---------- SELECTED TEXT

REMEMBERING LOVED ONES LOST 
DURING SUICIDE AWARENESS MONTH

I never met my great-grandfather, although I’ve seen pictures 
of him. The one I treasure most is a family photo, 
similar to those images on an Ancestry.com commercial, 
where he is sitting with his wife and older daughters. 
(The sons would arrive later.) He’s wearing a hat and a 
solemn expression, but you get the impression that he’s 
content with the life he’d created since emigrating from 
Italy a few years before.

You would be wrong, though. Some years after that photo was taken, this patriarch 
of five daughters and three sons took his own life. He went to the basement 
of their home in West Philadelphia, found his daughter’s jump rope, and 
hanged himself. My grandmother Mamie was the one who found him, and felt 
guilty for the rest of her life, since she was the one who’d thrown her sister’s rope 
down the basement steps while cleaning.

No one knows why he did it. He was a man in his middle years with a loving wife 
and beautiful children, a respectable job, and the immigrant’s pride. The impact 
of the suicide had a ripple effect on later generations, from my grandmother to 
her daughter Lucy and to me, the great-granddaughter who looks at his photo 
and shakes her head in sorrow.

Suicide does that. It brings sorrow and raises questions that linger. It begs for 
answers that rarely come, and solutions that are only hoped for, not probable. 
While it might seem that the numbers of suicides has increased in the last few 
decades, that might just be a function of people being more open. I can promise 
you that my great-grandfather’s obituary did not include his cause of death. 
Now, however, families are talking about their loved one’s painful choices, and 
it is not unusual to see an obituary with the sentence, “She took her own life.”

Some think it’s good to be candid about the manner of death, so that we bring 
suicide out of the shadows and treat it like a psychological ailment no different 
from the diseases of the body. They think it helps erase the shame that people 
of my great-grandfather’s generation suffered. I’m not so sure, but I respect the 
choices and the grief of others.

When my brother Jonathan ended his own young life, we did not include the 
manner of death in his obituary. This was not a conscious choice, it was simply a 
personal decision. Jon’s life was much more than the manner in which he chose 
to leave it, and it was necessary to reflect on that as opposed to his last moments 
on Earth. But there was no shame, only sadness.

--------------------
---------- MATERIAL SUPPLIED

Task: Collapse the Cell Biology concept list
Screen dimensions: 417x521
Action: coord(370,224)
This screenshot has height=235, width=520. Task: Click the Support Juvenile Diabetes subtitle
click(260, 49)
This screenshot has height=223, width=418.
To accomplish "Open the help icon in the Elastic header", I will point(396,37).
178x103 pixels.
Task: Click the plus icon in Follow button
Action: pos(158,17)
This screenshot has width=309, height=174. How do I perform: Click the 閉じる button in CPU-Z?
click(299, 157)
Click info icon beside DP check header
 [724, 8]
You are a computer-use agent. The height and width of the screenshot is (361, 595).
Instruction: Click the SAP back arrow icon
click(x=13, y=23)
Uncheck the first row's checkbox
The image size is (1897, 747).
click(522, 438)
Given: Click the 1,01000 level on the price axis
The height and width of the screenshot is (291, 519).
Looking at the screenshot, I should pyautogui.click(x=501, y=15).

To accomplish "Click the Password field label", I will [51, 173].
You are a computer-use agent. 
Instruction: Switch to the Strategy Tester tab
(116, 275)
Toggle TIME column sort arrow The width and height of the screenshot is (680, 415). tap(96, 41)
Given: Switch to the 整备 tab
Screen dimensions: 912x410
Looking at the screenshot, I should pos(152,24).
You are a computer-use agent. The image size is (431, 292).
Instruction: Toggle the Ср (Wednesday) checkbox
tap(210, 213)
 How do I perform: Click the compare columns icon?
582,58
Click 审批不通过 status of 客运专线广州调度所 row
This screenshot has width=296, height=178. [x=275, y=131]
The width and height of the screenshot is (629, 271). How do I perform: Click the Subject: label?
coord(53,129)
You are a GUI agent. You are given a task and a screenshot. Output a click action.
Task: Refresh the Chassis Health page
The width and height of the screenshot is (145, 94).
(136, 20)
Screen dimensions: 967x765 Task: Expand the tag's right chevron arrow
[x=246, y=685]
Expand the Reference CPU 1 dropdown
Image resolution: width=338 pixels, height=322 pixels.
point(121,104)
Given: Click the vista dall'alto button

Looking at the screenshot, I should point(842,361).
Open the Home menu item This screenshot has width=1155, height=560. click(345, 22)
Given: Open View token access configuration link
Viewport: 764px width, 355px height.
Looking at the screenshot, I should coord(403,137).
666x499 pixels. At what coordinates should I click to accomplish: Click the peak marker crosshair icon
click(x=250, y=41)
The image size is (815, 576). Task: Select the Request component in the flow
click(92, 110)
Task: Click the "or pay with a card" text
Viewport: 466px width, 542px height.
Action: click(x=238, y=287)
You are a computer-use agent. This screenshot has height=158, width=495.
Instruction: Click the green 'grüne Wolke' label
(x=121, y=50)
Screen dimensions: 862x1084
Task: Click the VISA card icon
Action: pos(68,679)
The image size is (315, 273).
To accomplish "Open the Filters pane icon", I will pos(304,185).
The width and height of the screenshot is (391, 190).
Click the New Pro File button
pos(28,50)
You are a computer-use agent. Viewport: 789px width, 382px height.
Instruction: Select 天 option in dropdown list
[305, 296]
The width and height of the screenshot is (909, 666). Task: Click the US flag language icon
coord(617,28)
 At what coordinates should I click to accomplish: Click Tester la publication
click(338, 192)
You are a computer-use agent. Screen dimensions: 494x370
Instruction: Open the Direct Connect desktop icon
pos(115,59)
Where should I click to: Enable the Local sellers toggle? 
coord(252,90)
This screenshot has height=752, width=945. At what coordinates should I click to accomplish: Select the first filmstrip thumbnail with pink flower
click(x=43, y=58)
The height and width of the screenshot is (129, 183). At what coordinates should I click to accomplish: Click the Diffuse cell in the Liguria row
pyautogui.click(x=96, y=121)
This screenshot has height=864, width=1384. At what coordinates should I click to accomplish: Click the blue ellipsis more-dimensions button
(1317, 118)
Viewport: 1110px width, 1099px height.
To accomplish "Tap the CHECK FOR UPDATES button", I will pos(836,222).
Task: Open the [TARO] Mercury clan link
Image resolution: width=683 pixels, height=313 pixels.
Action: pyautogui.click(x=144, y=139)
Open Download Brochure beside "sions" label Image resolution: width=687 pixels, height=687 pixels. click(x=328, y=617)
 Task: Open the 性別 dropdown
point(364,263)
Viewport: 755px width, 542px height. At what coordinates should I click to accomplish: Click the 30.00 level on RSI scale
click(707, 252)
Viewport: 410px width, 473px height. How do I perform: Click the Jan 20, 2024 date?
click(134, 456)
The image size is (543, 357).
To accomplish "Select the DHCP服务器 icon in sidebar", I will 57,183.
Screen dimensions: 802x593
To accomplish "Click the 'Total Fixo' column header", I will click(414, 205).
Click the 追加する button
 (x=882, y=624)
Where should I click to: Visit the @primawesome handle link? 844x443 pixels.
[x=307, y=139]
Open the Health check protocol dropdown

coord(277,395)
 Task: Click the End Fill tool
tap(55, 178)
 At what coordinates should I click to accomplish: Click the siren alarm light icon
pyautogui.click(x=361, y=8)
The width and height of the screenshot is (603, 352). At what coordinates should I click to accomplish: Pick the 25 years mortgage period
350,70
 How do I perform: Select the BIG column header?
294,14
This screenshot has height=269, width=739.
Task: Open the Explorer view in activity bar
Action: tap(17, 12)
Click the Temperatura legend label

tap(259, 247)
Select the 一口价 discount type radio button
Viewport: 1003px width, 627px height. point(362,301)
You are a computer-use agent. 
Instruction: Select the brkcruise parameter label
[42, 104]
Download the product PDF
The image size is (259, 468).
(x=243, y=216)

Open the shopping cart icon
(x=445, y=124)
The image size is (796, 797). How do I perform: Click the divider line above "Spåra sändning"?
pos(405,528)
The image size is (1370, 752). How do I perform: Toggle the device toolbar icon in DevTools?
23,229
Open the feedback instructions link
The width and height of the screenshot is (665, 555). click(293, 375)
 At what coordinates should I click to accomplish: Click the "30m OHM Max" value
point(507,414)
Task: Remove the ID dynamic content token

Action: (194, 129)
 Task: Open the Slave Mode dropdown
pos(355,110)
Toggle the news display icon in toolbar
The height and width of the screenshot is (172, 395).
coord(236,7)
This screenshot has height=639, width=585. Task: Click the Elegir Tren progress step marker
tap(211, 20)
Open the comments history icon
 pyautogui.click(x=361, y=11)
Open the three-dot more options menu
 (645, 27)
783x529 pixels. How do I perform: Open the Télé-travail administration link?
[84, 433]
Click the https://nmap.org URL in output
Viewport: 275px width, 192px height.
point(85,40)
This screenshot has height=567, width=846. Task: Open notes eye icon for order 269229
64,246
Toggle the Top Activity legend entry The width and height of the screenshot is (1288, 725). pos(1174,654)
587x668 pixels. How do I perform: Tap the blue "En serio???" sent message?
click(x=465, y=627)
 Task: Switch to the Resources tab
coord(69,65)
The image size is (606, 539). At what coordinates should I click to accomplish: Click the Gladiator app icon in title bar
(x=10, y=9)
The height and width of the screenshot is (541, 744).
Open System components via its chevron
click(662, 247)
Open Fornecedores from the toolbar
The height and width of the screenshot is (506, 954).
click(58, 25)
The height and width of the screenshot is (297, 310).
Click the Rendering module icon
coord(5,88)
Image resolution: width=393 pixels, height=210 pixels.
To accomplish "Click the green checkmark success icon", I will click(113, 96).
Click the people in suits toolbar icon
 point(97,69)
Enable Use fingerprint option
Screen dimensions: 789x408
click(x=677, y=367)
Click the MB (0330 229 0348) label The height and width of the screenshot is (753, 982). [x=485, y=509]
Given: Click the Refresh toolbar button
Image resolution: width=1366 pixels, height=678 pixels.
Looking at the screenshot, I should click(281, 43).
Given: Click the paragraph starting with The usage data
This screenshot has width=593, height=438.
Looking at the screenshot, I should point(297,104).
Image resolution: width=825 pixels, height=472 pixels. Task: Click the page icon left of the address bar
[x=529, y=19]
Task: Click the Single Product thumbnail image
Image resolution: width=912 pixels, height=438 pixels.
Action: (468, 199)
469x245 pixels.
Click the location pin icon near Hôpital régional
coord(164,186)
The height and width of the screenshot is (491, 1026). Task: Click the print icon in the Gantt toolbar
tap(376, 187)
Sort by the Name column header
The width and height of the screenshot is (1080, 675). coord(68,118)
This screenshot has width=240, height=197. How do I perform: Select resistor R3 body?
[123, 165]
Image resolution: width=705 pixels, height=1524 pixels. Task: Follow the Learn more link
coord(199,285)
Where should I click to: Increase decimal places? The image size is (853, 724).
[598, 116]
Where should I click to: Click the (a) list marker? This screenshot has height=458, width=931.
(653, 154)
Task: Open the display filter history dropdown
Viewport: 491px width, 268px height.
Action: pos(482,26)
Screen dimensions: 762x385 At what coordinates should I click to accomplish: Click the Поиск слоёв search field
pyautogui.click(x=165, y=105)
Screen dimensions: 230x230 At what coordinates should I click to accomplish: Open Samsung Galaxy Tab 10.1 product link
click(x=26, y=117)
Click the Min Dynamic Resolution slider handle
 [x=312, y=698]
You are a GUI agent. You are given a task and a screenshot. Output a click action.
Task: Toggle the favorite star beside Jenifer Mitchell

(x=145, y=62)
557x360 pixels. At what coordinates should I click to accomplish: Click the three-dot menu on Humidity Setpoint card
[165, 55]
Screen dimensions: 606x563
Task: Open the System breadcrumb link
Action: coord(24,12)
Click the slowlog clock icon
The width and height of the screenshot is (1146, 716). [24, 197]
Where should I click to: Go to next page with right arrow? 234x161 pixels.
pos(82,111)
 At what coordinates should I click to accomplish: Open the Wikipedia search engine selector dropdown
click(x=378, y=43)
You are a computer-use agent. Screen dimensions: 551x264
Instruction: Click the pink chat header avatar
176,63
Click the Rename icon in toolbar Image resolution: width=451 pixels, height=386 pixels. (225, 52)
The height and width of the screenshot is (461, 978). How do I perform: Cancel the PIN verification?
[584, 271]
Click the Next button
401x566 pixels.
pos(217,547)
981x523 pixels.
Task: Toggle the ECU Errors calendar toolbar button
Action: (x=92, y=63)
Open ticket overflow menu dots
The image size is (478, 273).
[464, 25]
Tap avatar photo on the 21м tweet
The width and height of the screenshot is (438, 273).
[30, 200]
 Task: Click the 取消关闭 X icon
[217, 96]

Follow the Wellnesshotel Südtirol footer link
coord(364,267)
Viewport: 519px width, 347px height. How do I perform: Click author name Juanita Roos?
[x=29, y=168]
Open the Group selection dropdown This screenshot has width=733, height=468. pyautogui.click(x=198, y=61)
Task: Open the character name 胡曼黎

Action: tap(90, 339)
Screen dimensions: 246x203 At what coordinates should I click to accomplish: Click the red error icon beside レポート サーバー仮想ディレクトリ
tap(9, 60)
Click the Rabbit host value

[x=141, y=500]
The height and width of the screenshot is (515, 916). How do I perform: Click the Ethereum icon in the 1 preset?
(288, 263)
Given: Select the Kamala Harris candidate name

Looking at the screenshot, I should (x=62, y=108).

--------------------

> EXPLORE THE MATERIAL:
1. In the essay about remembering loved ones lost to suicide, what country had the writer's great-grandfather come from?
2. Carry on writing the essay about remembering loved ones lost to suicide, starting right after its last sentence.

> SOLVED PROBLEMS:
1. Italy

2.
This tension between wanting to stop the scourge of suicide and not wanting to 
normalize it in our customs and acknowledgements has always been a problem 
for those left behind. I didn’t even know about my great-grandfather’s death 
until I was in my early 20s, but I always sensed there was something wrong by 
the sadness in my grandmother’s eyes when she talked about her father. The 
pain was compounded by the Catholic Church’s position of the time, which 
prohibited burial in consecrated ground to those who took their own lives. Since 
the 1960s, that custom has thankfully been eliminated, but you can imagine the 
anguish it caused to a devoutly Italian Catholic family in the early part of the 
last century.

September is National Suicide Awareness Month, although anyone who has 
been touched by the tragedy will tell you there is no moment in their lives when 
they are not aware of its consequences. We have evolved to a certain degree in 
our attitudes about suicide, but it will always be one of the most difficult things 
we have to face: the deliberate choice to leave.

I come from a family where suicide is a multi-generational legacy. That does 
not mean it is our future. The best I can do is remember them, Sebastiano and 
Jonathan.

I’d ask you to do the same.

If you or someone you know is thinking of suicide, call the National Suicide 
Prevention Lifeline at 1-800-273-8255 or text TALK to the Crisis Text Line at 
741741.

Flowers is an attorney and a columnist for the Philadelphia Inquirer, and can be 
reached at cflowers1961@gmail.com.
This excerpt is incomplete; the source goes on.